The thing is, it’s easy to point fingers and hard to look in the mirror sometimes. You can blame the other party if things aren’t going well, or you can choose to try adding something new to the mix. Maybe your lover or friend or mother or brother has been careless with you, or neglectful or cruel. If we’re talking about abuse, you create as much physical and emotional space as you can between you and the person who’s in that kind of pain. Short of that, you could just try a different approach. You can teach people how you want to be treated by example. You could plan something special for no reason, even if you feel the other person doesn’t deserve it. Sometimes we shut ourselves down or close ourselves off. We erect barriers because the pain has become so great we don’t know what else to do but defend ourselves against it. Walls shut out the love, too. They close off the possibility for understanding, connection, intimacy. That’s not sustainable; being in a relationship where you feel unseen, unheard and unloved is so much worse than being on your own, but sometimes we give up too soon, and miss a huge opportunity to grow.
Growth hurts. This is why we have the term “growing pains.” Blame is easy.
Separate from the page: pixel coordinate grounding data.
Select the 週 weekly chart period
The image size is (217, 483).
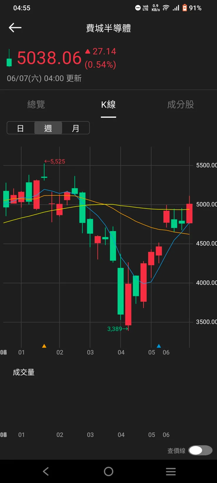(x=48, y=128)
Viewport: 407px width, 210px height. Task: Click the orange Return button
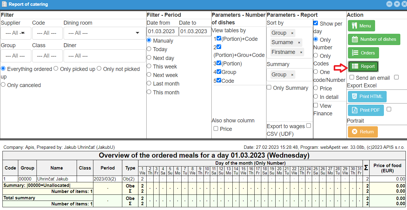point(363,132)
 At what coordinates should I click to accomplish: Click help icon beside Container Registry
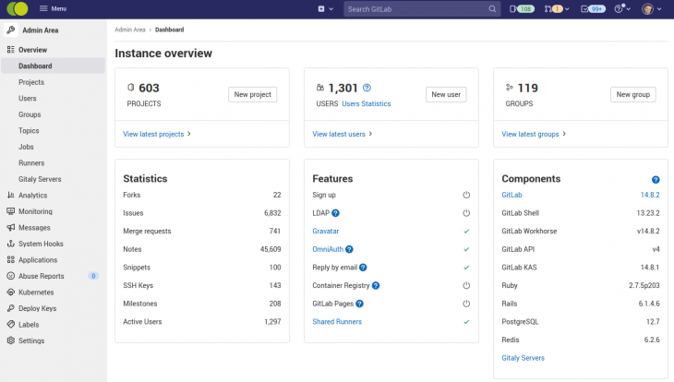376,285

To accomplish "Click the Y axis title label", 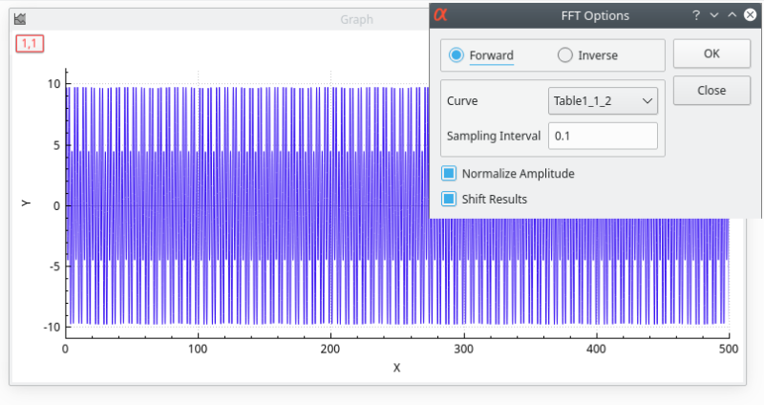I will click(x=26, y=203).
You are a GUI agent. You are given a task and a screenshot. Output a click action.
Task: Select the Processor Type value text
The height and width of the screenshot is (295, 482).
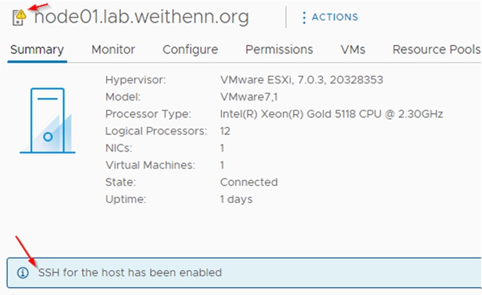coord(331,114)
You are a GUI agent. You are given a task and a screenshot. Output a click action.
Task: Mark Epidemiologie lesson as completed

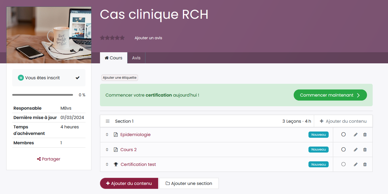point(343,135)
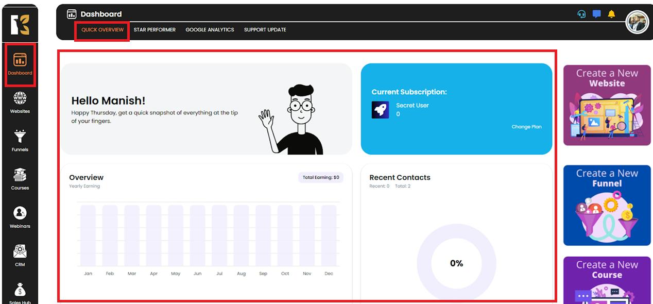Click the Total Earning badge
This screenshot has width=653, height=304.
(x=321, y=177)
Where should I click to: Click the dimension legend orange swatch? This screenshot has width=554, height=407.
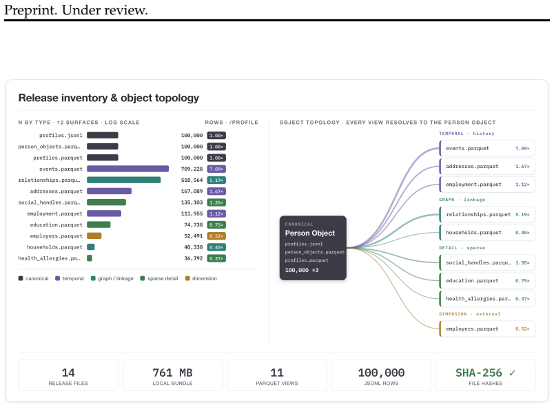coord(187,278)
Making ourselves right, feeling victimized, bitter, resentful, those are all stances we can choose to take, but curling up with your righteousness isn’t comforting. Making yourself powerless is draining, not inspiring. You can’t control other people, or save them or make them happy. Each person has to do her or his own journey, but you can grab someone’s attention by doing something loving and unexpected, and maybe they’ll feel so grateful, they’ll see it doesn’t take much, and they’ll grab your attention next time. That’s generally a better way to go than a constant stream of criticism. Most people will not be able to take that in after awhile. Instead of listening to you with the intent to understand, they’ll shut down or storm off or go on the defensive, and you might have discovered people on the defensive have their hands up. They don’t outstretch their arms. I’m not saying you shouldn’t communicate honestly, because of course you need to do that. I’m just saying if that hasn’t been working, try something else, something completely different. Just to see. We all just want to feel like at least one person is getting us. At least one person has our back, accepts our flaws, celebrates our beauty, cherishes us. Of course we can all have at least one person in ourselves, but connection between two people is some of the best stuff in life.
When people stop feeding the space between them it becomes empty. The roots dry up, and the plant shrivels and dies. There’s no bond left, eventually. There’s just painful history, defense mechanisms, anger, justifications, and attachments to a particular version of the story of what went wrong, and it isn’t easy to come back together at that point. It won’t save every relationship, but the more you decide to offer love, the more it will blossom up around you. You can’t control what other people will want or say or do, but you can work on the way you show up, and what is is you give. You have a gorgeous heart that was built for love. If you’ve erected walls around it, you can tear them down, too.